The two girls walked west along Mostyn Street, Evie peering in all the shop windows as they went, while Ida’s inquisitive head stayed with her questions, ordering them and reordering them as she strolled. They reached the corner where the street of shops met the road that went north to Bendigo. Evie wanted to turn around again. ‘One more block,’ said Ida. ‘You’ve still got ten minutes.’
‘I don’t want to have to run back,’ said Evie, ‘it’s undignified.’
But they crossed the road and made their way up the Mostyn Street hill towards the Castlemaine Railway Station. They neared a double-fronted villa, painted white, with a steep flight of steps leading to the red front door. Pink and red pelargoniums made a cheery little front garden. Ida studied at the polished brass plaque that was screwed to the wall.
Dr A. L. Foal, Physician
‘I feel a bit unwell,’ said Ida.
Evie looked at her worriedly. ‘Well, of course you do, you went and smelled that horrible poison.’
‘I think I should see the doctor about it.’
‘What?
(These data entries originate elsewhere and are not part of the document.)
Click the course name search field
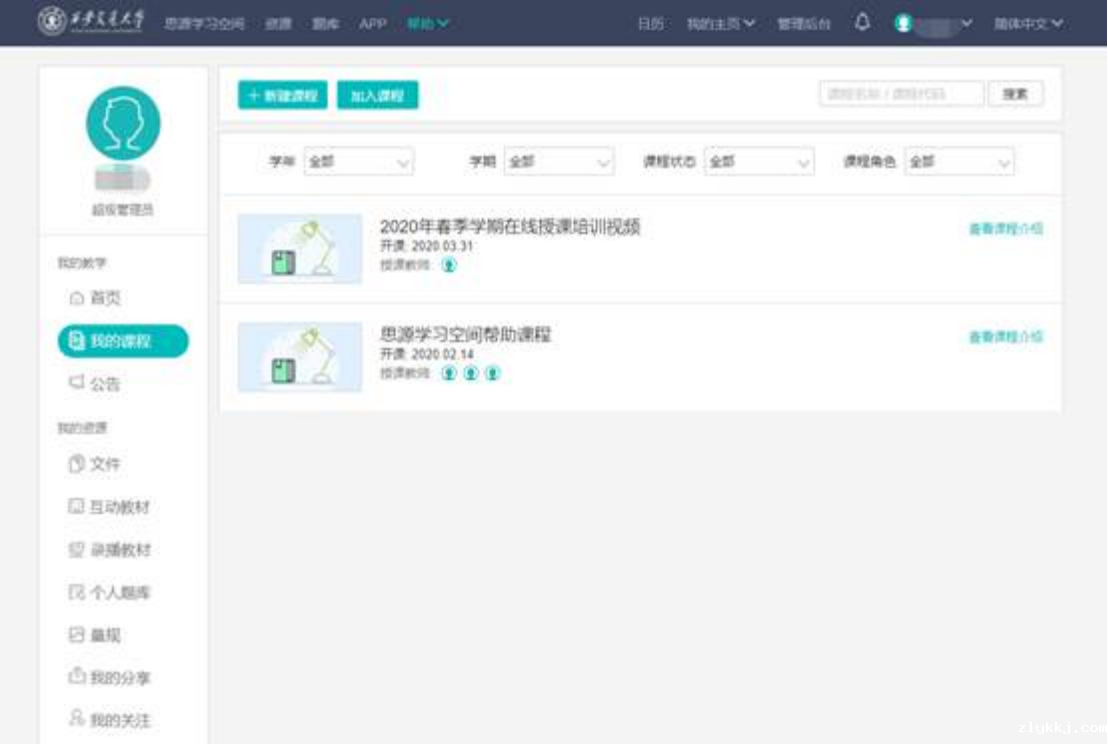The image size is (1108, 744). pyautogui.click(x=901, y=94)
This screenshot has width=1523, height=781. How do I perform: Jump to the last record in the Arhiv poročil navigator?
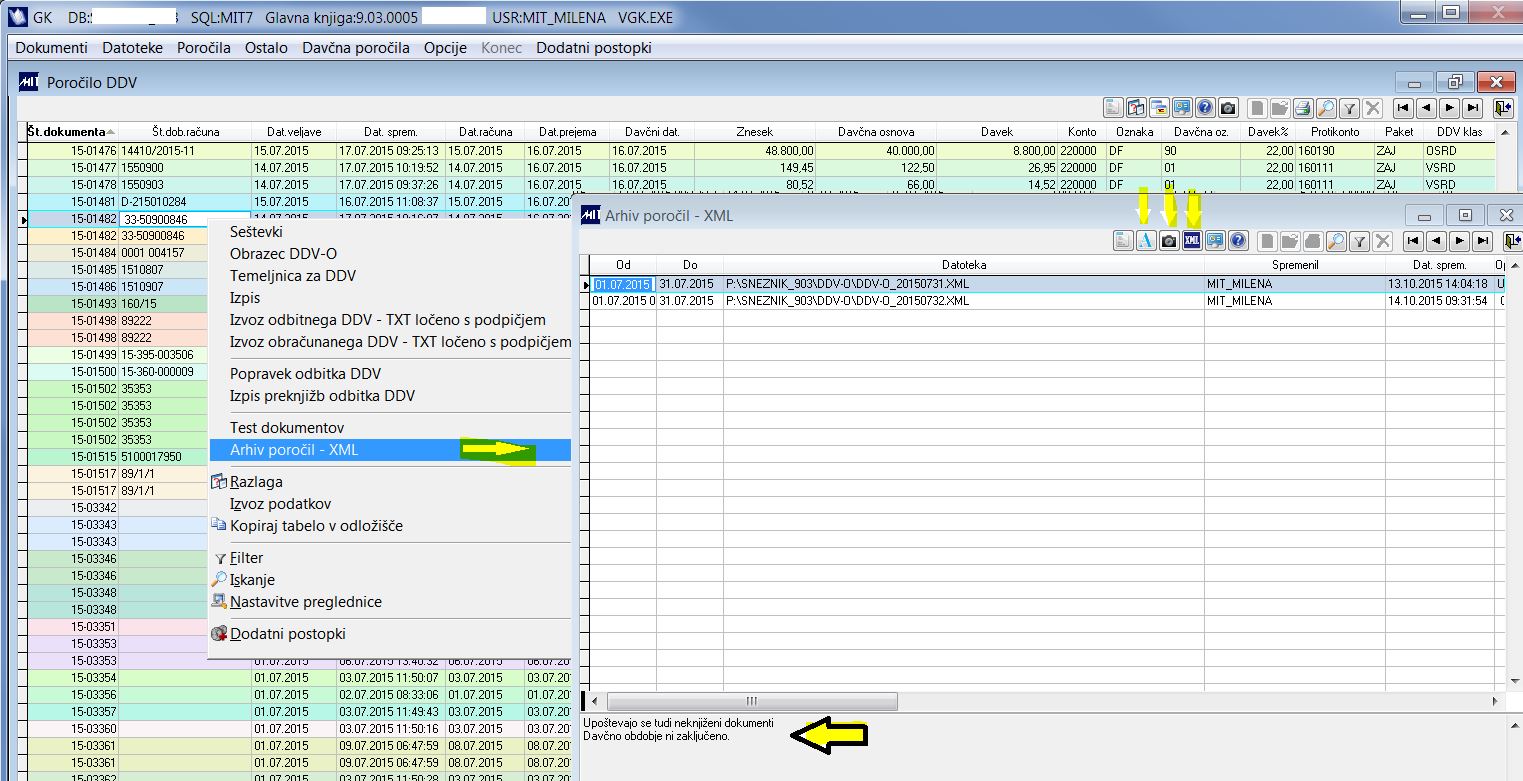click(x=1483, y=240)
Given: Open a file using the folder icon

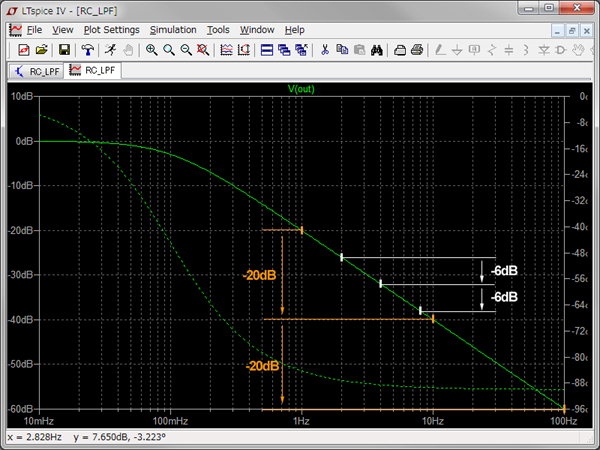Looking at the screenshot, I should [41, 50].
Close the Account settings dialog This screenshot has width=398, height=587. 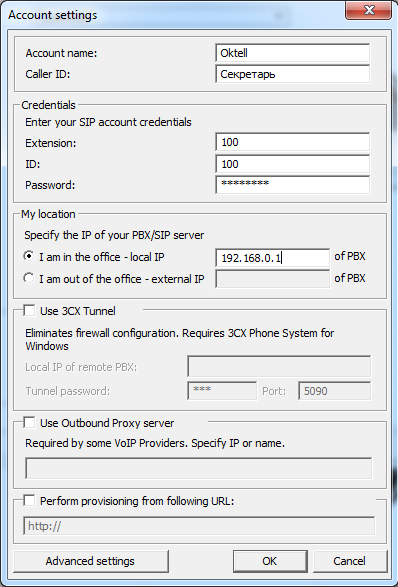(368, 10)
But that’s ruinous expense, Mum’ll tell you.’
Ida opened the little wrought-iron gate. ‘I’ll say goodbye to you here, Evie, and come and see you again next month.’
‘Wait . . . what?’ She realised what her older sister was doing. ‘You can’t go in there, that’s for toffy people!’
‘I’m sick,’ said Ida. ‘I need a doctor’s care.’
Evie was on to her. ‘You’re inquisitive to a fault, Ida Garfield, and one day soon it’s going to bite you on the unmentionable!’
‘I earn a wage. I’ve got every right to come here.’
Evie screwed up her face. ‘If you don’t stop doing whatever it is you think you’re going to do, I’ll be telling Mum!’
The school bell began to peal from the other end of Mostyn Street.
Ida kissed her on the cheek. ‘Sorry, Evie, looks like you’ll have to run.’
• • •
The woman who answered the door was pleasant enough, but reserved. Standing on the doorstep, Ida felt as if her character was being assessed. ‘Dr Foal,’ she repeated, ‘would it be possible for me to see him, miss?’